Acute focal pyelonephritis (AFP) is a variant of pyelonephritis in which single or multiple discrete areas show changes of inflammation. The sonographic appearances of AFP are varied and can be echogenic, echopoor or of mixed echogenicity, but are typically described as being echopoor. CT typically shows focal hypoenhancing areas. Imaging is done mainly to identify the complications like intra renal and peri renal abscess.

Tuesday, August 25, 2009

Wilms' tumour with IVC and right atrial thrombus


CT scan of 15 year old female shows large mass lesion (arrow head) in the left kidney pushing the aorta and IVC to right side and tumour is extending in to left renal vein (short arrow), IVC and into the right atrium (long arrow).

Vascular extension to the vena cava occurs in 4% of Wilms tumor cases and can reach the right atrium in up to 1%. When this happens the thrombus is usually not adherent to the vessel wall, and there is blood flow around it. Preoperative chemotherapy can cause thrombus regression and even resolution. If the thrombus persists after chemotherapy, surgery will be a challenge. On the other hand, if the thrombus invades the vessel wall, its removal may not be feasible. In this situation cavectomy is a good surgical strategy because it provides complete resection. The prerequisite for cavectomy is the absence of blood flow in the vena cava on preoperative Doppler ultrasonography.

Tuesday, August 11, 2009

Colon Lipoma


44 year old male presented to gastroenterology clinic complaining loose stools . Upper GI endoscopy was normal. Patient was referred for CT enteroclysis. The images revealed 4X3.5 cm well defined intralumnal fat attenuation lesion seen in the desecnding colon attached to the lateral wall. The findings are consistent with colonic lipoma.

Colon lipoma was described initially by Bauer in 1757. The incidence was estimated to be about 0.26%. colon lipoma constituted 0.3% of the cases treated for colorectal diseases and 1.8% of the cases of benign colorectal tumor during the same period.

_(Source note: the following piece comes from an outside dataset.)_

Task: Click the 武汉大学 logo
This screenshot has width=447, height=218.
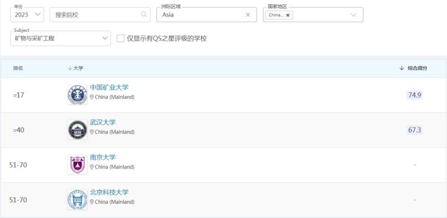Action: [x=77, y=130]
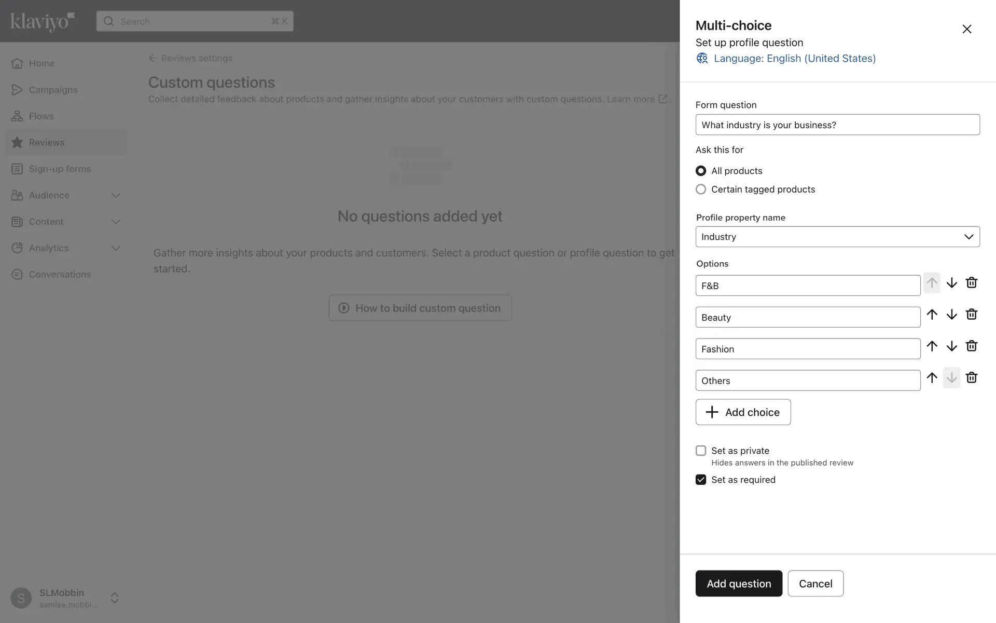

Elders are more likely to be involved. Most of the lesions were located at the right side of large bowel, accounting for nearly 90% of cases. The majority of colon lipomas presented as single while only 10% of cases were multiple. Most lipomas are submucosal while some are subserosal location. Some are sessile and some pedunculated. CT scan features of lipoma include well defined well capsulated fat attenuation lesion with not much enhancement are diagnostic of lipoma. MR shows hyperintense lesion on T1 and T2 W imagea and loss of signal in fat saturated images. Treatment is mainly by colonoscopic resection if the lesion is pedunculated and surgery if it is sessile.

The Double Posterior Cruciate Ligament (PCL) Sign - Bucket handle tear of medial meniscus.

25 year old young male soccer player presented with a 1 week history of his right knee locking and was not allowed to extend completely as he walked. On physical examination, the left knee appeared minimally swollen but did not feel warm. There was an audible click when the flexed left knee was extended while varus pressure was applied (McMurray test). MRI was performed, Sagittal fat saturated T2 weighted image of the right knee through the intercondylar notch reveals a thin linier fragment of torn meniscus which appears as a low-signal intensity longitudinally oriented band (arrow) lying beneath and parallel to the posterior cruciate ligament (arrow head), creating a double cruciate configuration, referred to as the double posterior cruciate ligament (PCL) sign. The abnormal hyperintensity in keen joint space and supra patellar region is joint effusion. Patient underwent arthroscopic repair of the torn ligament.

The double PCL sign is associated with bucket handle tears of medial meniscus, At MRI this sign relates to the peripheral (bucket) portion of the meniscus and the displaced inner fragment (handle) portion. Identifying the bucket-handle tears early is critical because, depending on how peripheral and complex the tear is, any delay can compromise the chances for repair. If the tear is not reduced, the meniscal fragment risks further maceration.